What about the idea that Bo’s trial should be a trial on the CCP or the Chinese political system as a whole?
This seem to be a favorite of many pundits in the West. While I understand where they might be coming from, the problem is that the trial is only set up as a trial of single person – Bo – not the Chinese system a whole. Indicting the Chinese system based on Bo’s individual actions is like indicting Republics based on the wayward misdeeds of a Richard Nixon, black Americans based on the wayward deeds of an Aaron Alexis, Catholics based on the misdeeds of a George Zimmerman. The trial is focused on each as individuals – not their ethnicity, religion, or political affiliation or organization. How ironic that so many who worship rule of law would misunderstand such basic tenants of the rule the law?
Isn’t it also ironic if the depiction of Bo’s trial in the West is a also show trial, as some sort of pre-determined propaganda to badmouth the CCP by showcasing Bo as the quintessential CPP official? But as with all show trials, even here there is a flip side. Just as the Nuremberg trial brought only the enemy to justice, while ignoring Allies atrocities, so it is with Western depiction of the Bo’s trial as an indictment on the entire Chinese officialdom and system. In a single trial in China, the West is able to find all sorts of political, legal and social deficiencies of Chinese society! If it could only apply similar “logic” to its own deficiencies through its own cases of weird and deranged people, too?
Allen says
One point I want to raise but didn’t’ get to in the post: is the “rule of law” – the notion that all are equal before the law, including high ranking government officials, and that the best way to reel in Bo or the likes of Bo – assuming Bo is guilty of the infractions – is through open public proceedings?
I don’t know.
I think it’s perfectly legitimate also to have rules that apply only to government officials and that the top officials will keep the lower official in line. The prestige and legitimacy of the government will be built on how well the government officials are managed.
If IBM or GE or Apple can manage its people without publicly shaming them, then so can government.
Anyways – I don’t think “rule of law” – is the only way to control corruption.
In a later post, I will write on “corruption” – another muddled and too ideologically politicized word…
pug_ster says
It seems that Western Propaganda wants to put a spotlight on Bo while ignoring corruption issues of their own.
http://www.salon.com/2013/09/23/not_so_fast_tom_delay/
What I find funny is that Tom Delay was convicted of corruption by Jurors and then the decision was thrown out by Texas court of criminal appeals. Talking about having no rule of law.
N.M.Cheung says
As I see it the anti-corruption campaign against tigers and flies by itself is insufficient to satisfy a public that’s cynical about the whole thing. I think some basic reform and learning from the West might be better. I suggest the following steps.

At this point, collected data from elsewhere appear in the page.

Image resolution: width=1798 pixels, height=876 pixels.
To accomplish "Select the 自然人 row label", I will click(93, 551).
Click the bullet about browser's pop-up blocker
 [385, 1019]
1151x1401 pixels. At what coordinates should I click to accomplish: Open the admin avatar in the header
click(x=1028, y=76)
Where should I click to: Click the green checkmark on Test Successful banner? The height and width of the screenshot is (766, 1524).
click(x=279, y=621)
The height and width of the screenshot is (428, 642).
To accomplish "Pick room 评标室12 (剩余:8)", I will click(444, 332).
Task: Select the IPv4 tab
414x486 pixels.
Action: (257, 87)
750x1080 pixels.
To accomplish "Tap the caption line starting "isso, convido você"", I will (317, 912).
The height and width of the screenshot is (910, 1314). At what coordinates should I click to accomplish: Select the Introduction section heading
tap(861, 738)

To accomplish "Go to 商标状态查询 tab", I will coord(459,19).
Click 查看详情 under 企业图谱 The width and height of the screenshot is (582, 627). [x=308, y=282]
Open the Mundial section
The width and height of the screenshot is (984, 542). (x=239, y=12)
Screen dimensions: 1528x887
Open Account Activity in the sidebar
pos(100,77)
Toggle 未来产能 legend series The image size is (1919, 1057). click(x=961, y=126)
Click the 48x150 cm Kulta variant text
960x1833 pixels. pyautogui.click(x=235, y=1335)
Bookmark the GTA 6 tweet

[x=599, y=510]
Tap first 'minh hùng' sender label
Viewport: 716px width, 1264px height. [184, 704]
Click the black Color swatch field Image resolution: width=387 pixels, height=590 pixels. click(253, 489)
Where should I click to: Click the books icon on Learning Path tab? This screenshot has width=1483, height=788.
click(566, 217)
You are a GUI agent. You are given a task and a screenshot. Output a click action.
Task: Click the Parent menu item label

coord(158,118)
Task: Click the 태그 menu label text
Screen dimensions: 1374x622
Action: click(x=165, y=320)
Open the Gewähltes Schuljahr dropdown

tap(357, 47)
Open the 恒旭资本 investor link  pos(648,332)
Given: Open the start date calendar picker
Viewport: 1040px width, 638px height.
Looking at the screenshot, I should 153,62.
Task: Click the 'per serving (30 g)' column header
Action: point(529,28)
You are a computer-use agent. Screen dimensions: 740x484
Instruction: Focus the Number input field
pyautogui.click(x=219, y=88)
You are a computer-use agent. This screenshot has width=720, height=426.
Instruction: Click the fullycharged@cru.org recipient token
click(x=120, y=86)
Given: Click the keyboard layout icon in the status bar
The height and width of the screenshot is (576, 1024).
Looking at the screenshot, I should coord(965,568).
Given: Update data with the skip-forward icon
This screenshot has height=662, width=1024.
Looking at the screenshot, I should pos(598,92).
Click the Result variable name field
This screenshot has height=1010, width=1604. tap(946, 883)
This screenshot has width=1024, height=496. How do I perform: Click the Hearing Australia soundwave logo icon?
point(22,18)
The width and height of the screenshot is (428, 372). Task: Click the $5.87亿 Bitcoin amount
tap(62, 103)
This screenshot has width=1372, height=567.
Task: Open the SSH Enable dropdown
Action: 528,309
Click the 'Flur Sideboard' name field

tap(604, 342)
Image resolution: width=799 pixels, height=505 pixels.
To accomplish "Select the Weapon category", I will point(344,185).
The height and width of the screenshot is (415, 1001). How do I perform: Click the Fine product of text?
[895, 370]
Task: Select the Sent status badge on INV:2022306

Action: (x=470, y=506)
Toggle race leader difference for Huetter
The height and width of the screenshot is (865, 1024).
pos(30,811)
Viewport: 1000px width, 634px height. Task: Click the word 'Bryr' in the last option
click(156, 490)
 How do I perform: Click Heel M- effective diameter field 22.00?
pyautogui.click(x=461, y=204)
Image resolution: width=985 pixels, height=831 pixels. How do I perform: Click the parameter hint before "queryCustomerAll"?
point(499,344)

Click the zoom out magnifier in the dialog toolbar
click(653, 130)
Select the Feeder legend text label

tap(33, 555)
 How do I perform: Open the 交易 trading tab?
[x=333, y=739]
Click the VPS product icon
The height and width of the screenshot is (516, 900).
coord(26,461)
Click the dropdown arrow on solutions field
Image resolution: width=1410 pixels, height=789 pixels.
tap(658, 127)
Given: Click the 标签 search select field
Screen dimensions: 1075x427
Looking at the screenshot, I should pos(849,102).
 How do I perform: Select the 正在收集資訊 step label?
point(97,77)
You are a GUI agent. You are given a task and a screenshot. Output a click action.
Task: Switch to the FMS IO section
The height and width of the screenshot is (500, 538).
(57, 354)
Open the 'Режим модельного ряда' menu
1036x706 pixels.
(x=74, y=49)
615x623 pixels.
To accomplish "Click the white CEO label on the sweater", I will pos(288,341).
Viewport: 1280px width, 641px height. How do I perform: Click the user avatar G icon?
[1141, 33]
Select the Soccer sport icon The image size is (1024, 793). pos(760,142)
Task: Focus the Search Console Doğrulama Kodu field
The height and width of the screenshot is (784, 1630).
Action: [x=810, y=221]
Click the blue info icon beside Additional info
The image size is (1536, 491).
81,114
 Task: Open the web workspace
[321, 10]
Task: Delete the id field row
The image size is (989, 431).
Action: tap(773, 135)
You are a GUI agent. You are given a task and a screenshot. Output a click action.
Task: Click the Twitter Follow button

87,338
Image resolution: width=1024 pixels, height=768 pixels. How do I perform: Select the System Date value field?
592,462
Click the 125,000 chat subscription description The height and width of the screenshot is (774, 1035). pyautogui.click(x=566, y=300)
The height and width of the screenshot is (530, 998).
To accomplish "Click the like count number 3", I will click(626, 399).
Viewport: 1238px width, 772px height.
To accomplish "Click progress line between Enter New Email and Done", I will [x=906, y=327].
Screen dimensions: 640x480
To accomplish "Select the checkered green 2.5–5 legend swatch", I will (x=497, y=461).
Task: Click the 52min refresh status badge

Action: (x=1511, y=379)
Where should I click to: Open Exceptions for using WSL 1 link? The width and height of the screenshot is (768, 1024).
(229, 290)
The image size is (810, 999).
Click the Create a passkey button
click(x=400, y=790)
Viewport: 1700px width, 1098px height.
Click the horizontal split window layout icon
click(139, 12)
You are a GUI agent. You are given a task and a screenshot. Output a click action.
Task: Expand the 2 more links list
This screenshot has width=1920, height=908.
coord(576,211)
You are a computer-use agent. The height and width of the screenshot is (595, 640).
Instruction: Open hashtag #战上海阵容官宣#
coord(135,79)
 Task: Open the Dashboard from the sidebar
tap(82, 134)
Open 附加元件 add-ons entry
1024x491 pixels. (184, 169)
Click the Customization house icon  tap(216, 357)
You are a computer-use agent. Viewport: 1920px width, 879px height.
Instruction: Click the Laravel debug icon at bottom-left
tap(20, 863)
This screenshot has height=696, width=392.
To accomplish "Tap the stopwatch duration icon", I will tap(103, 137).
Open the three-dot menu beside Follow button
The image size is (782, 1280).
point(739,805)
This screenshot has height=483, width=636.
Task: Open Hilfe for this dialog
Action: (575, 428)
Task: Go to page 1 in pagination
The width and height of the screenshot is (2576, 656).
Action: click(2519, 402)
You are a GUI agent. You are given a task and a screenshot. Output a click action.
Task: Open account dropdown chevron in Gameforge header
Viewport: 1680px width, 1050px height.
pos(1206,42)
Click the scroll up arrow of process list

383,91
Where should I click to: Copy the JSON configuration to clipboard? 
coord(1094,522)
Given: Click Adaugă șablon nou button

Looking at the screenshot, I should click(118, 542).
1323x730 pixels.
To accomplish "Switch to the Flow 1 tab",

1. Raise salaries for all levels of government and civil services while reducing the power vested in individuals and transfer it to the institutions. The cost can be recouped by streamlining the bureaucracy and waste.
2. Transparency on wealth and immediate families. Annual audits. I would rather have government pay for their children’s college expenses than some hangers on doing favors.
3. Collective responsibility and accountability. Party secretaries should be held accountable for their decision making rather than team efforts.
4. Encourage whistle blowers with incentives and an independent anti-corruption bureau like an independent prosecutor.